Yesterday we posted a chart from Hugh Howey's new report on author earnings, showing indie and self-published authors pulling ahead of people published by the "big five" in terms of total unit sales. Now here's another chart from an e-book publishing expert who's calling some of Howey's conclusions into question.
Writing in Digital Book World, Dana Beth Weinberg points out that there are a number of questions about Howey's data, even beyond the potential flaws that you'd already noticed. For one thing, Howey isn't representing all self-published and indie authors — just the top 1.5 percent, or the cream of the crop. There are also some questionable assumptions in Howey's methodology, writes Weinberg, and some statistical problems.
But leaving that stuff aside, even if you accept Howey's data and his conclusions, it's not clear that most of his indie/self-published authors are doing better than people published by the big mainstream publishers, argues Weinberg. What is clear, though, is that the people who are doing best, on Amazon e-book sales, are those published by Amazon's own publishing imprints.
The really depressing thing?

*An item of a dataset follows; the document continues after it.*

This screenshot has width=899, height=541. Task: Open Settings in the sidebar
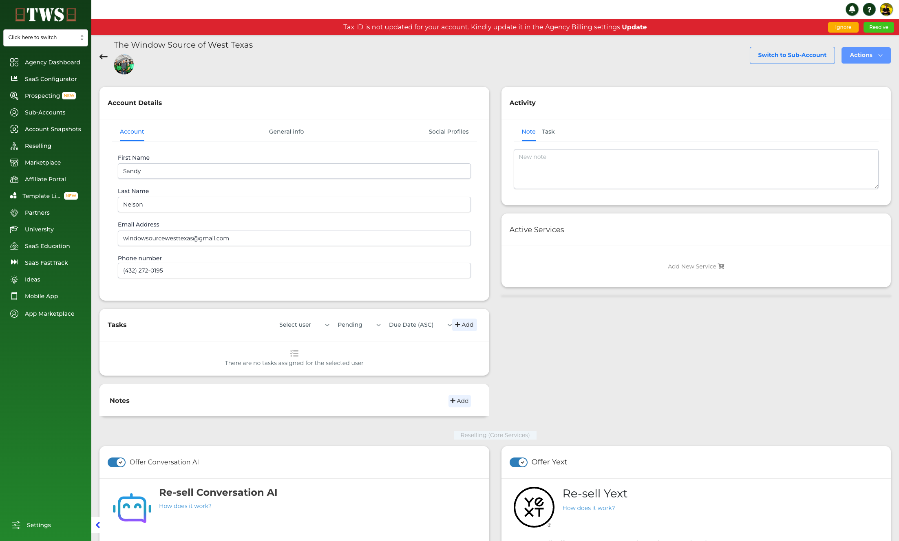[x=38, y=525]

Weinberg estimates that most of the authors in the survey, whether self-published or published by a New York publishing house, are not making minimum wage:
In Howey's data, 944 authors out of the 3,439 authors of the almost 7000 Amazon best-sellers (with estimated sales greater than one book per day) were estimated to have earned above federal minimum wage ($7.25*8 hours=$58/day) from their best-selling books on data collection day. This number represents more than a quarter of the top-selling writers in the selected fiction genres (27.42%), but it is an extremely small percentage of the writers in these genres with books for sale on Amazon.

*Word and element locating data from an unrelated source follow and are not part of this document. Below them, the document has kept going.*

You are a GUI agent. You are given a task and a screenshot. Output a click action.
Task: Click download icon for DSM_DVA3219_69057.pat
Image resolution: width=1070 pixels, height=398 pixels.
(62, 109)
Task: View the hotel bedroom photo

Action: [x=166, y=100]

Certainly, there are more indie than Big Five authors earning above minimum wage in this daily snapshot (486 vs. 302), but to know the probability of hitting the right place on the list, we would need to know the distribution of publisher types across all of the ebooks in the selected genres. What we do know for sure is that there are more indie authors than Big Five authors. Since fewer authors make it through the Big Five gatekeeping process to begin with, it's entirely possible that my overall probability of hitting a higher point on the list is far better if I squeeze through the Big Five gate at the outset.
One thing that's clear from all this debate: We're looking at a snapshot of a moving target here. Publishing is changing fast, and the impending mergers at the big publishing houses will change the landscape in ways that nobody can predict. A decade from now, the Big Five could be the Big Three. Or the Big Two, maybe. And ebooks will have a much bigger market share at that point — and the way we browse and buy them could look drastically different than it does now.